Analysis of attacker intent
FireEye assess with moderate confidence that the attacker’s long-term objective was to develop the capability to cause a physical consequence. The company bases this on the fact that the attacker initially obtained a reliable foothold on the DCS and could have developed the capability to manipulate the process or shutdown the plant, but instead proceeded to compromise the SIS system. Compromising both the DCS and SIS system would enable the attacker to develop and carry out an attack that causes the maximum amount of damage allowed by the physical and mechanical safeguards in place.

Once on the SIS network, the attacker used their pre-built TRITON attack framework to interact with the SIS controllers using the TriStation protocol. The attacker could have caused a process shutdown by issuing a halt command or intentionally uploading flawed code to the SIS controller to cause it to fail. Instead, the attacker made several attempts over a period of time to develop and deliver functioning control logic for the SIS controllers in this target environment. While these attempts appear to have failed due one of the attack scripts’ conditional checks, the attacker persisted with their efforts. This suggests the attacker was intent on causing a specific outcome beyond a process shutdown.

Of note, on several occasions, FireEye has observed evidence of long-term intrusions into ICS which were not ultimately used to disrupt or disable operations. For instance, Russian operators, such as Sandworm Team, have compromised Western ICS over a multi-year period without causing a disruption.

Summary of malware capabilities
The TRITON attack tool was built with a number of features, including the ability to read and write programs, read and write individual functions and query the state of the SIS controller. However, only some of these capabilities were leveraged in the trilog.exe sample (for example, the attacker did not leverage all of TRITON’s extensive reconnaissance capabilities).

The TRITON malware contained the capability to communicate with Triconex SIS controllers (for example, send specific commands such as halt or read its memory content) and remotely reprogram them with an attacker-defined payload. The TRITON sample Mandiant analyzed added an attacker-provided program to the execution table of the Triconex controller. This sample left legitimate programs in place, expecting the controller to continue operating without a fault or exception. If the controller failed, TRITON would attempt to return it to a running state. If the controller did not recover within a defined time window, this sample would overwrite the malicious program with invalid data to cover its tracks.

Recommendations
FireEye recommends that asset owners who wish to defend against the capabilities demonstrated in the incident, should consider the following controls:

· Where technically feasible, segregate safety system networks from process control and information system networks. Engineering workstations capable of programming SIS controllers should not be dual-homed to any other DCS process control or information system network.

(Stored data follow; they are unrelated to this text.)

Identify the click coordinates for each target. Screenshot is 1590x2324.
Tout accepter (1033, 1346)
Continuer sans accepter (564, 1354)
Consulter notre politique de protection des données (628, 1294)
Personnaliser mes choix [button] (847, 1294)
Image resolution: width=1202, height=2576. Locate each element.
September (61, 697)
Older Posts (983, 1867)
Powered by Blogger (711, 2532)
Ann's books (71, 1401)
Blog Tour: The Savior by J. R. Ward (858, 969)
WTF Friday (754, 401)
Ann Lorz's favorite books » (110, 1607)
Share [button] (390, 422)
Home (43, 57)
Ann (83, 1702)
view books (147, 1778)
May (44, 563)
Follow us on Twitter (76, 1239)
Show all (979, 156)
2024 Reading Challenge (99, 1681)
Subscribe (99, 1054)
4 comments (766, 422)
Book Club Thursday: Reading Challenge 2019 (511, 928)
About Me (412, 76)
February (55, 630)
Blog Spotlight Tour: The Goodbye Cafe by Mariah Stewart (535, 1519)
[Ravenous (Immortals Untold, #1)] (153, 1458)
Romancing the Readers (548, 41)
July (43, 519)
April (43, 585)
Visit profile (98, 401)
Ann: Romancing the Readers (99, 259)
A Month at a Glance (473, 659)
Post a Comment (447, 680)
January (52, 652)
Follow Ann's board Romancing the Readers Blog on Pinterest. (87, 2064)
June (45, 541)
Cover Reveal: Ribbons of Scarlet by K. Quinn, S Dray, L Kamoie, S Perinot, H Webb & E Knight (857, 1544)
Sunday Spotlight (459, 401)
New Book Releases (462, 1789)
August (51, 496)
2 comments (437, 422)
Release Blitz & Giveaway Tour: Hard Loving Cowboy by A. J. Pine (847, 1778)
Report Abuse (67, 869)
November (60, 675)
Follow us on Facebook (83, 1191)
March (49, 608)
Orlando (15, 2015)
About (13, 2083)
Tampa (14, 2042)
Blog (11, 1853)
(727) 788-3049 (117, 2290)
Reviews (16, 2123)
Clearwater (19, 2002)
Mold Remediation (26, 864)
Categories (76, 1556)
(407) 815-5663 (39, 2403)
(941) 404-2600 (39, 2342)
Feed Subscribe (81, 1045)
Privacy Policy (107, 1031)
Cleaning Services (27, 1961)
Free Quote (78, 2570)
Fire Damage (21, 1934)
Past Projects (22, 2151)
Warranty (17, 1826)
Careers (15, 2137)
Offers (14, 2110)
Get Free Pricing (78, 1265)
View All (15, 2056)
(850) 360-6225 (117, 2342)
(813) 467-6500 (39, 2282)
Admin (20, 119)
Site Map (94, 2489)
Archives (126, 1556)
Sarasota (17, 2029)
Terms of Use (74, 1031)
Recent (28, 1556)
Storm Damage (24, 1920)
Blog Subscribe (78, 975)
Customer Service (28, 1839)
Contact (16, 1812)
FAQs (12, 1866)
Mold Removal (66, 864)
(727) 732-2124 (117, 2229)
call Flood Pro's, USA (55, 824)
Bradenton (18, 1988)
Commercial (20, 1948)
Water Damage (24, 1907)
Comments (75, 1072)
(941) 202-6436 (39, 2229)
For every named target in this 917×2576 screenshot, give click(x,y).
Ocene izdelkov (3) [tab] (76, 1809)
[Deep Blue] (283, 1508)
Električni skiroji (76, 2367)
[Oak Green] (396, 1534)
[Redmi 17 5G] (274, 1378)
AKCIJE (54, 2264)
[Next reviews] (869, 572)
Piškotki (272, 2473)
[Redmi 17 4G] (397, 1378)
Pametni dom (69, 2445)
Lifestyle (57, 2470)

· Leverage hardware features that provide for physical control of the ability to program safety controllers. These usually take the form of switches controlled by a physical key. On Triconex controllers, keys should not be left in the PROGRAM mode other than during scheduled programming events.

· Implement change management procedures for changes to key position. Audit current key state regularly.

· Use a unidirectional gateway rather than bidirectional network connections for any applications that depend on the data provided by the SIS.

· Implement strict access control and application whitelisting on any server or workstation endpoints that can reach the SIS system over TCP/IP.

· Monitor ICS network traffic for unexpected communication flows and other anomalous activity.